Malú: un restaurante de cocina para el alma

Sin fritos y con una apuesta fuerte por el desarrollo de productores campesinos locales, Malú, de María José Flóres es una interesante apuesta en comida saludable.

Lograr una propuesta responsable, que trabajara con proveedores locales que ofrecieran la garantía de que los animales crecieran con prácticas de libre pastoreo, bien alimentados y,  además, consolidar una oferta saludable con precios accesibles que lo convirtieran en un restaurante “para todo el mundo”, era la consigna con la cual María Luisa Flores y Felipe Baptiste comenzaron Malú, hace poco más de un año.

Durante 5 meses, previos a la apertura del restaurante, viajaron por distintas zonas del país haciendo las conexiones con los proveedores indicados para que su lema “comida para el alma”, no se quedara solamente en el logo de la propuesta y tuviera un corazón que involucrara el trabajo del campesino, el pescador artesanal y otros actores directos e intermediarios cuyo apoyo fortalecen la propuesta gastronómica del país.

“Por ejemplo, el pollo que servimos en el restaurante fue cuidado al aire libre, alimentado con comida orgánica que el mismo productor cultiva, no está hacinado, es criollo; sobre los helados son de Selva Nevada, un proyecto que también trabaja con procesos de reforestación. Todo esto no fue fácil encontrarlo, fue una búsqueda intensa, de querer lograrlo de verdad”, narra María Luisa Flores.

Felipe Baptiste se encargó del modelo de negocio y Flores de la propuesta creativa y gastronómica. El concepto es un mix de recetas del mediterráneo europeo y árabe, por supuesto, elaborados con productos colombianos. “Por ser venezolana crecí con influencia mediterránea, pues, había mucha gente que llegó luego de la Segunda Guerra Mundial y la Guerra Civil Española. El Mediterráneo es muy amplio y hemos hecho algunas fusiones aunque no se puede decir que somos fusión del todo, la propuesta es comida sencilla, no es un restaurante de autor donde te vas a comer un puré muy raro, es comida cotidiana preparada con los ingredientes que conseguimos acá, que coinciden con lo que puedes encontrar en el Mediterráneo”, añade Flores.

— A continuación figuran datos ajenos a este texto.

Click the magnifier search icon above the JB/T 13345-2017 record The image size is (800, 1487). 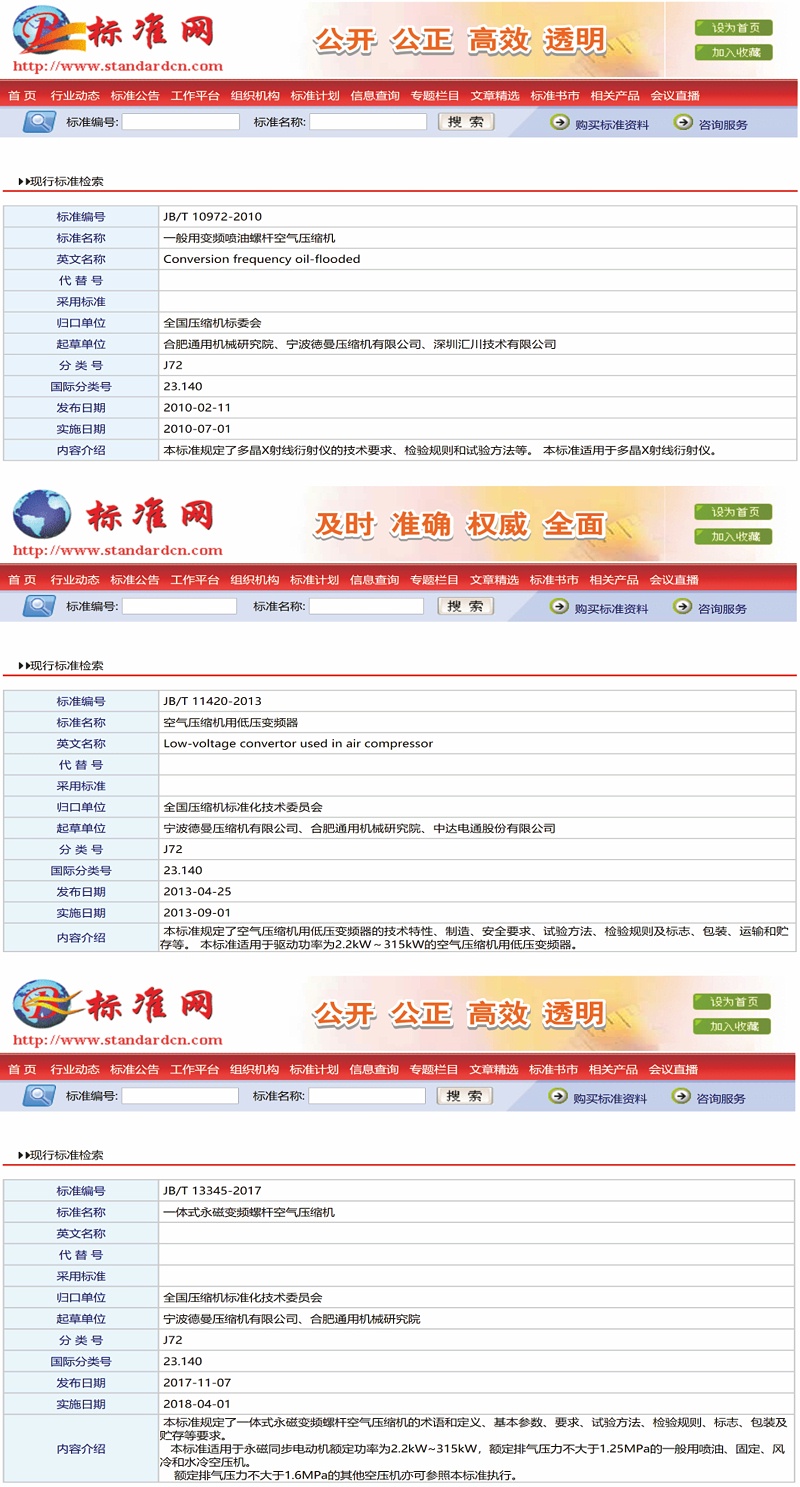tap(39, 1096)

Bajo la idea de ser un Every day food, Malú ofrece una carta de desayunos en donde sobresalen diferentes preparaciones de huevos como los revueltos con paprika ahumada, tomate y cebolla puerro, y los gofres de pan de yuca o frutos rojos. De la carta de almuerzo y cena, Flores recomienda, si va con un grupo de amigos, probar diferentes entradas como el ceviche de la casa, los camarones salteados con perejil y curry o las alitas de pollo campesino a la parrilla. Si va por un plato fuerte, la pechuga de pollo campesino a la parrilla con salsa de miel, acompañado de arroz blanco y aguacate, es el ganador.

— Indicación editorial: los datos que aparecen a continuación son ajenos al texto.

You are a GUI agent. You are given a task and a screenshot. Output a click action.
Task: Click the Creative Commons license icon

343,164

Otro de los fuertes de Malú es su propuesta sin fritos. “Era un reto hacer una cocina así porque no hacerlo es lo más fácil, pero si lo que estamos proponiendo es comida para el alma, al cocinar con aceite a cierta temperatura genera una cantidad de problemas, porque el aceite se descompone y hace daño, es muy malo comer frito, aunque sepa rico, pero queríamos ofrecer un lugar donde supieran que se podía comer comida bien sin sacrificarse y que fuera sano al mismo tiempo, por eso los fritos no caben en la cocina”, dice Flores.

Por otro lado, el restaurante tiene una apuesta hacia lo home made, así que las salsas, mermeladas y postres (salvo los que están libres de gluten), se preparan en casa. Los panes artesanales que sirven son de un proveedor local que los elabora con masas madre.

Malú está ubicado en la calle 104 #18a – 52, y se espera que en diciembre abra las puertas de su segundo punto, en la carrera 19 c #91-68.